Shared-memory streams for NumPy and CUDA-backed PyTorch pipelines.
Project description
pyshmem
PyPI | Documentation | Source | Issues
pyshmem provides named shared-memory streams for NumPy arrays and optional CUDA-backed PyTorch pipelines.
It is designed for applications that need a small, predictable API for moving numeric payloads between processes without rebuilding the same locking, metadata, and lifecycle rules around raw shared memory.
Why pyshmem
- one API for CPU NumPy buffers and CUDA-backed tensors
- cross-process write locking with explicit lock ownership
- safe snapshot reads for CPU streams
- explicit GPU performance mode or CPU-mirrored compatibility mode
- tested lifecycle and recovery behavior across supported platforms
Installation
Install from PyPI:
pip install pyshmem
Optional extras:
pip install pyshmem[test]
pip install pyshmem[gpu]
pip install pyshmem[docs]
For local development from a checkout:
pip install -e .[test]
Quick Start
CPU stream
import numpy as np
import pyshmem
writer = pyshmem.create("demo_frame", shape=(4, 4), dtype=np.float32)

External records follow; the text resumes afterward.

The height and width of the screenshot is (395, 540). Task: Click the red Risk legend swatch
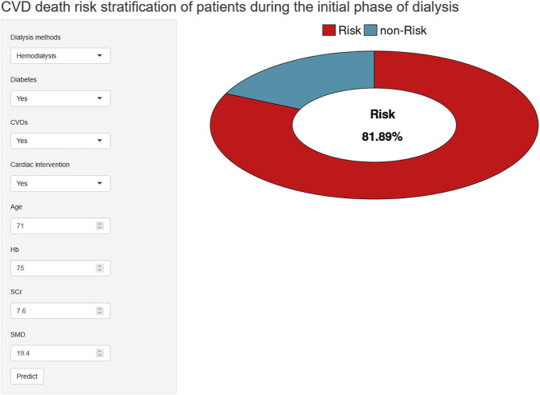click(x=329, y=30)
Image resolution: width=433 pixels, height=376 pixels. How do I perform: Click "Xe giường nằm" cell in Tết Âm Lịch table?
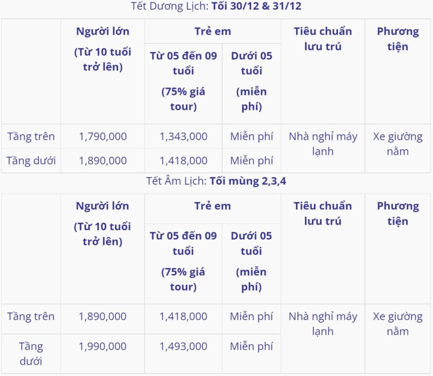[x=398, y=324]
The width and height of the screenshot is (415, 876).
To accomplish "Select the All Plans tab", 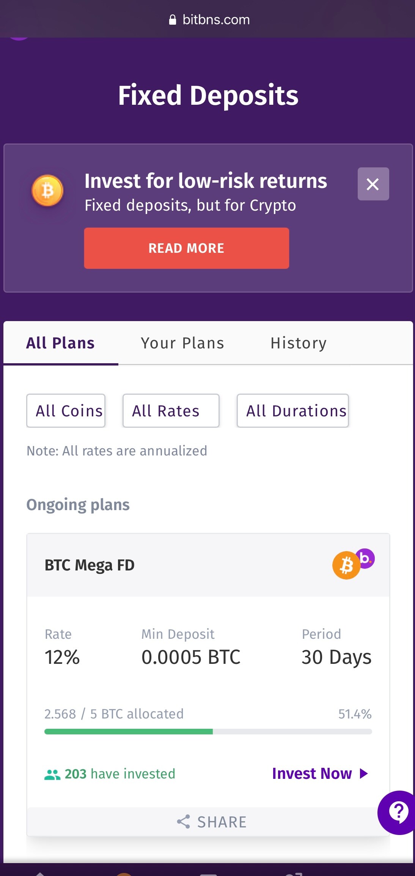I will pos(60,343).
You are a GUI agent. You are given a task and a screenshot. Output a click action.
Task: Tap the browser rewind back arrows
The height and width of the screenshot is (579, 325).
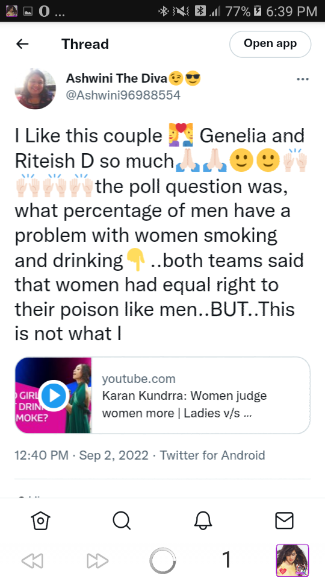pos(33,562)
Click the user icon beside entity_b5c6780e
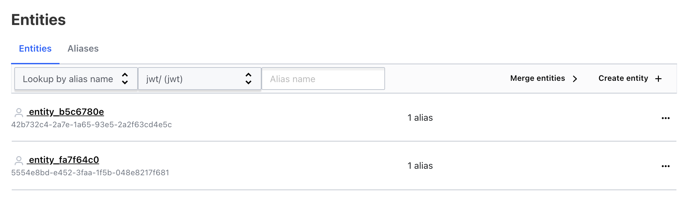 pos(19,112)
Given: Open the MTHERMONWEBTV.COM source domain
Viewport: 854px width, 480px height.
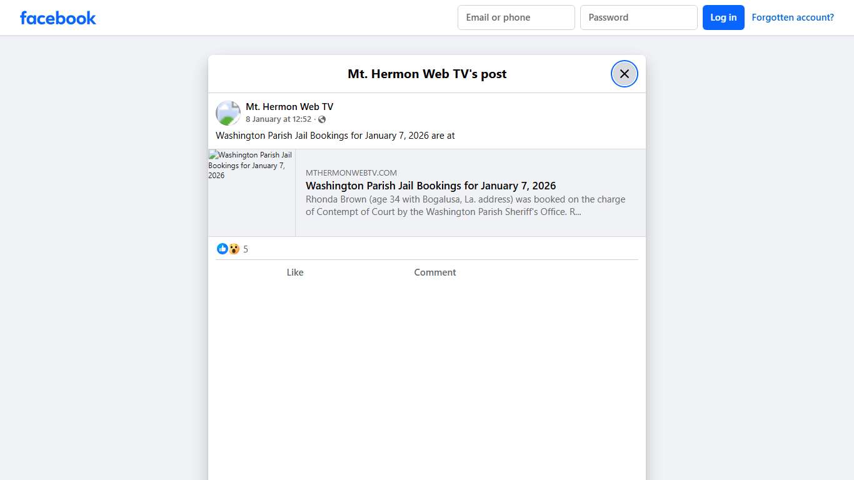Looking at the screenshot, I should coord(351,173).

reader = pyshmem.open("demo_frame")
writer.write(np.ones((4, 4), dtype=np.float32))
frame = reader.read()
next_frame = reader.read_new(timeout=1.0)
GPU stream
import numpy as np
import pyshmem
writer = pyshmem.create(
"demo_cuda",
shape=(4, 4),
dtype=np.float32,
gpu_device="cuda:0",
)
writer.write(np.ones((4, 4), dtype=np.float32))
reader = pyshmem.open("demo_cuda", gpu_device="cuda:0")
frame = reader.read()
Public API
pyshmem.SharedMemorypyshmem.create(name, *, shape, dtype=np.float32, size=None, gpu_device=None, cpu_mirror=None)pyshmem.open(name, *, gpu_device=None)pyshmem.unlink(name)pyshmem.gpu_available()
SharedMemory instances expose metadata, locking, lifecycle, and IO methods:
name,shape,dtype,size,gpu_device,cpu_mirror,ownercount,write_time,write_sequenceacquire(timeout=None, poll_interval=1e-3)release()locked(timeout=None, poll_interval=1e-3)write(value)read(safe=True, poll_interval=1e-6)read_new(timeout=None, safe=True, poll_interval=1e-5)clear()close()unlink()delete()
Behavior Notes
Writes are serialized with a cross-platform file lock backend.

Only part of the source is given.